Work to be completed:
Nothing but the lines below from the one that contains "Toggle magnet mode on" through the one that contains "The image size is (1779, 854)." should be retyped, exactly and including both ends. Do not include pictures.

Records provided:

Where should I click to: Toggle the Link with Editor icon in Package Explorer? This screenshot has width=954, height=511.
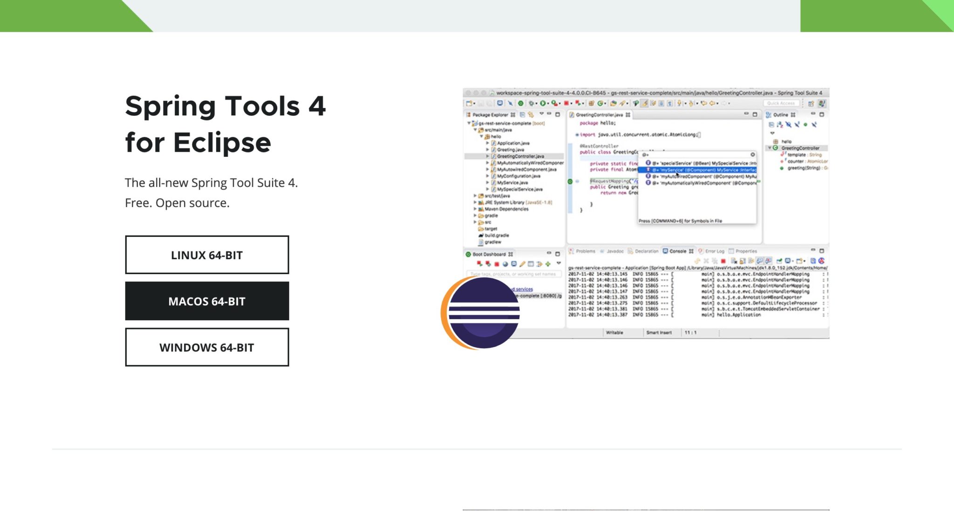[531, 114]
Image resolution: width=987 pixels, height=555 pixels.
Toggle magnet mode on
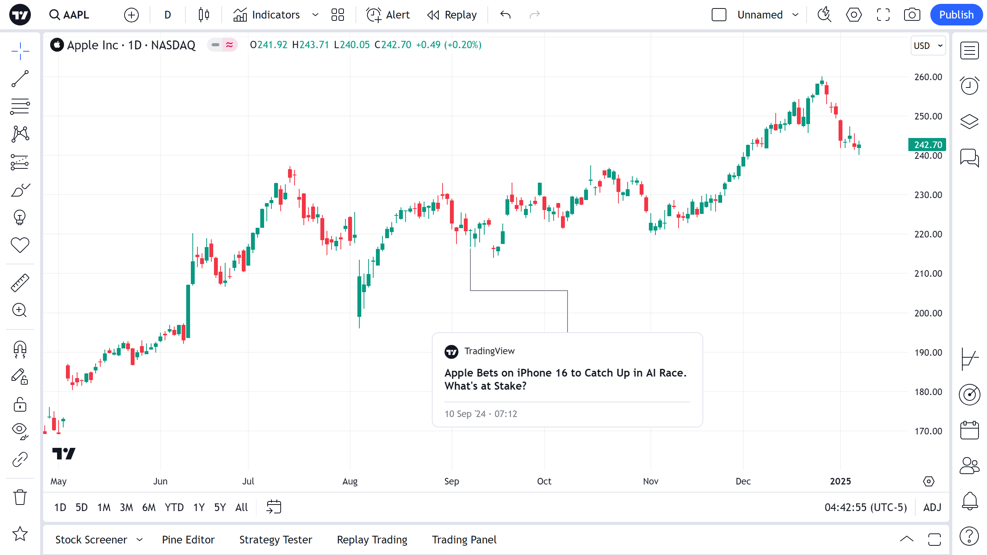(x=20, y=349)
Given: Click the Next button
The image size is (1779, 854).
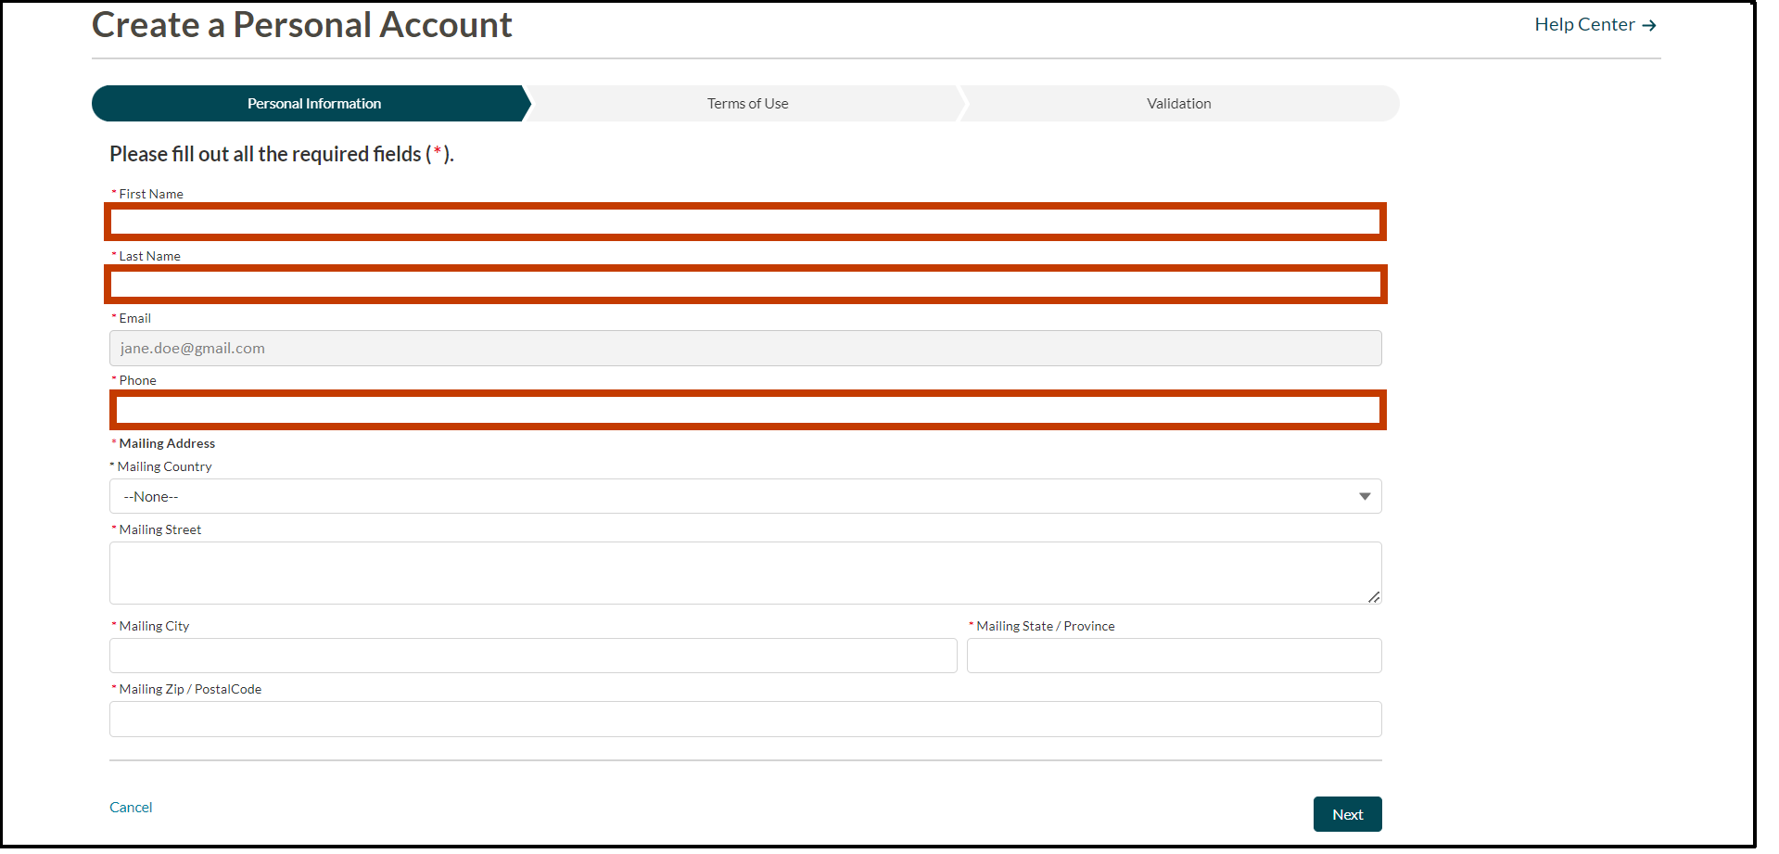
---
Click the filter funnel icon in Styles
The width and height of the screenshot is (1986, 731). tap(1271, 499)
--
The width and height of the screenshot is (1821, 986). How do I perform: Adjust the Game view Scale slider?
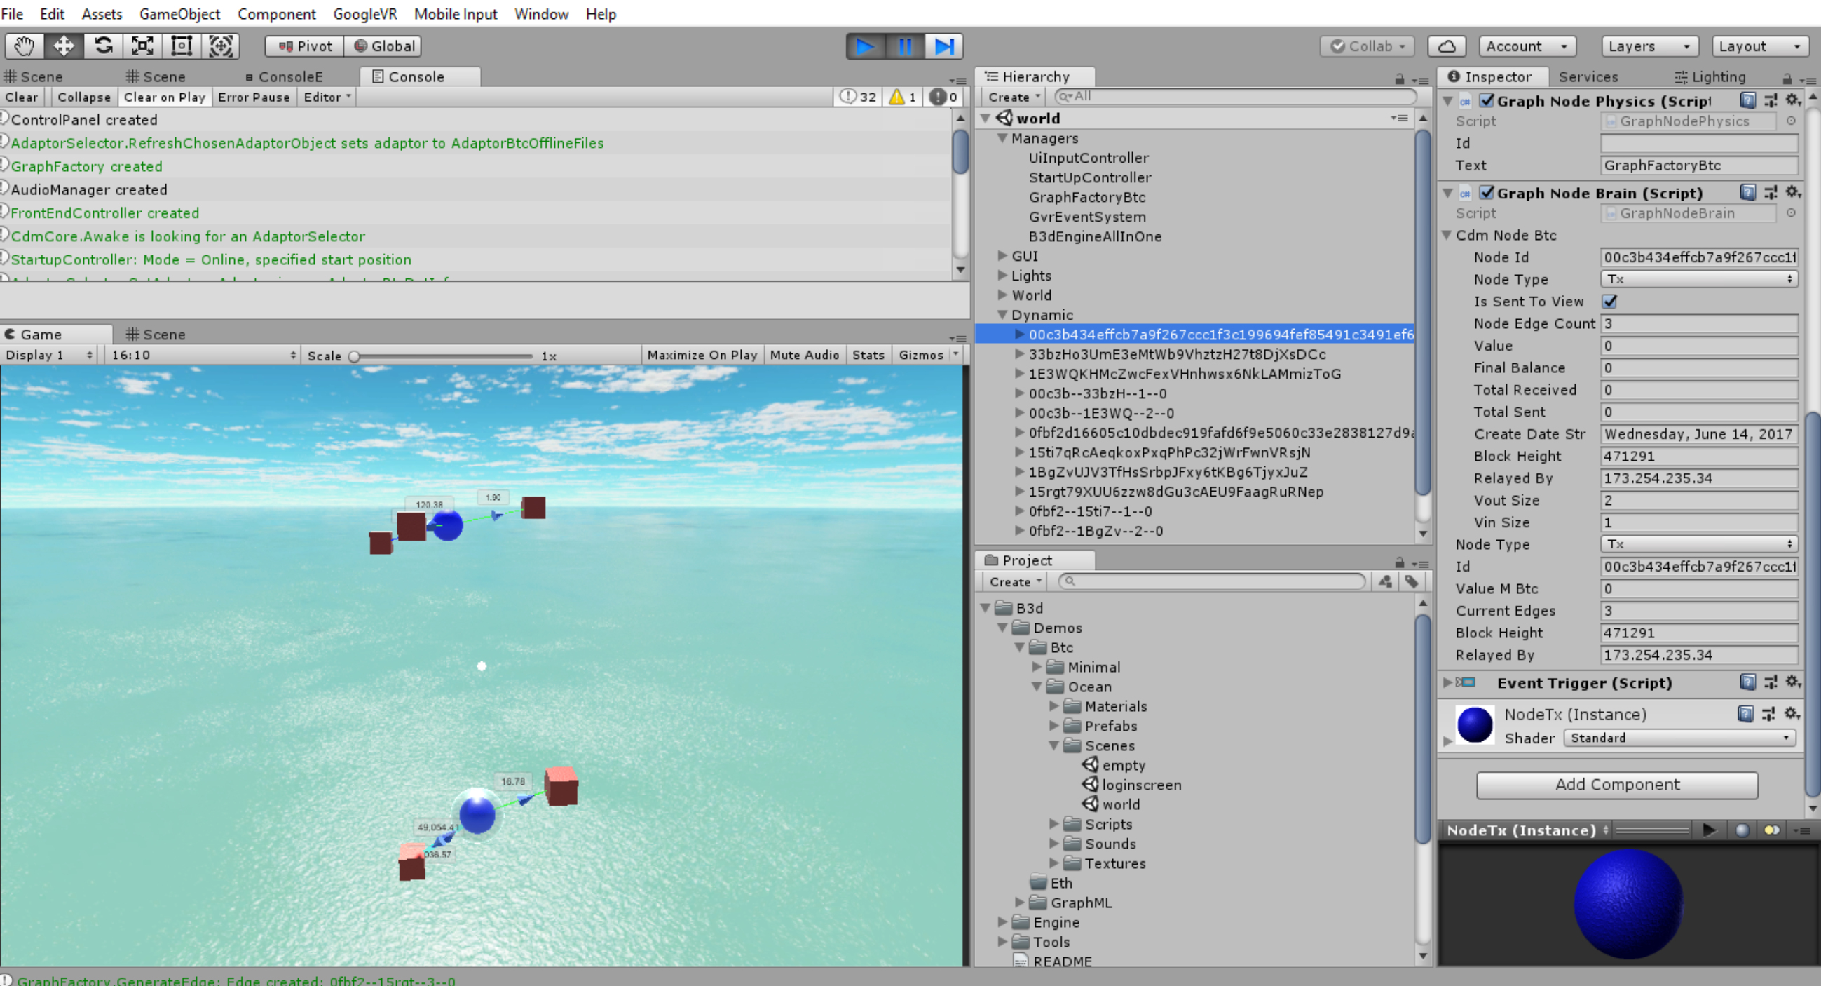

Exercise output:
Toggle magnet mode on
(x=20, y=349)
Given: Click the Next button
The image size is (1779, 854).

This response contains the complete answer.